Continual Learning of Context-dependent Processing in Neural Networks (1810.01256v3)

Abstract: Deep neural networks (DNNs) are powerful tools in learning sophisticated but fixed mapping rules between inputs and outputs, thereby limiting their application in more complex and dynamic situations in which the mapping rules are not kept the same but changing according to different contexts. To lift such limits, we developed a novel approach involving a learning algorithm, called orthogonal weights modification (OWM), with the addition of a context-dependent processing (CDP) module. We demonstrated that with OWM to overcome the problem of catastrophic forgetting, and the CDP module to learn how to reuse a feature representation and a classifier for different contexts, a single network can acquire numerous context-dependent mapping rules in an online and continual manner, with as few as $\sim$10 samples to learn each. This should enable highly compact systems to gradually learn myriad regularities of the real world and eventually behave appropriately within it.

• The paper introduces Orthogonal Weights Modification (OWM) to overcome catastrophic forgetting in sequential task learning.
• It integrates a Context-Dependent Processing (CDP) module that dynamically adjusts neural responses based on contextual cues.
• The framework scales effectively across benchmarks, handling up to 100 tasks with minimal samples per task while achieving state-of-the-art performance.

Continual Learning of Context-dependent Processing in Neural Networks

The paper addresses a crucial limitation in contemporary deep neural networks (DNNs): their propensity to learn static, inflexible input-output mappings, which restricts their application in complex and dynamic environments where these mappings change with context. To overcome this, the authors propose a novel conceptual and methodological framework involving Orthogonal Weights Modification (OWM) combined with a Context-Dependent Processing (CDP) module.

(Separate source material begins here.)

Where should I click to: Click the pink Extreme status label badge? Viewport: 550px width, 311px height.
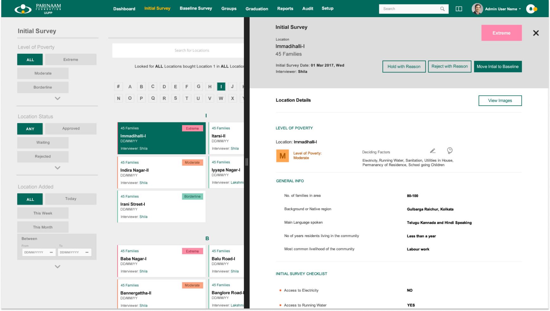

Orthogonal Weights Modification

The OWM algorithm is designed to mitigate the problem of catastrophic forgetting—a common challenge in sequential task learning where acquiring new information degrades performance on previously learned tasks. OWM allows a network to learn new tasks by modifying its weights only in directions orthogonal to the subspace of the tasks it has already learned. This is operationalized through a projection matrix, which ensures that updates to the network for new tasks do not interfere destructively with existing knowledge.

Empirical validation was conducted on several benchmark tasks such as the shuffled and disjoint MNIST experiments. In these tests, OWM not only matched or exceeded the performance of existing continual learning methods, but demonstrated superior scalability by effectively handling up to 100 sequential tasks. Tests on more complex datasets like CIFAR-10, Chinese characters, and ImageNet further illustrated the method's scalability. Notably, the approach facilitated learning of a multitude of tasks with minimal data per task—sometimes as few as 10 samples—illuminating a path towards constructing more sample-efficient learning systems.

Context-Dependent Processing Module

While OWM provides the structural backbone for continual learning, the CDP module extends this foundation by integrating contextual information to enable dynamic mapping modifications according to context. This is achieved through a network architecture that simulates certain aspects of cognitive flexibility akin to primate brains, where contextual signals modulate sensory feature representation before classification. The CDP module effectively rotates input space allowing the same feature vector to lead to different network outputs based on context.

Testing CDP in face classification tasks showed the ability to handle 40 different context-dependent mapping rules using a single neural architecture, achieving performance comparable to conventional multi-task training paradigms. This highlights the module's potential for enabling compact systems to extract and apply diverse context-specific rules and processing paths in an efficient manner.

Implications and Future Directions

The proposed framework suggests significant implications for both theoretical and practical domains in AI. By closely emulating the flexibility of biological cognition, this approach promises advancement in AI systems' adaptability in real-world dynamic environments. Theoretical implications further include understanding fast concept formation in neural networks, mimicking biological synaptic compartmentalization, and potential contributions to cognitive neuroscience through neural representations exhibiting mixed selectivity.

Future research could explore broader integration of the CDP-OWM framework with reinforcement learning, accommodating purely unsupervised and more autonomous learning scenarios. Furthermore, exploring combinations with complementary learning systems could enhance the method's flexibility, fostering the development of AI capable of more sophisticated contextually aware, lifelong learning. Ultimately, this paper marks a step towards constructing versatile AI systems capable of adapting to a wide range of tasks with human-like generalization capabilities, representing an interdisciplinary leap across AI and cognitive science.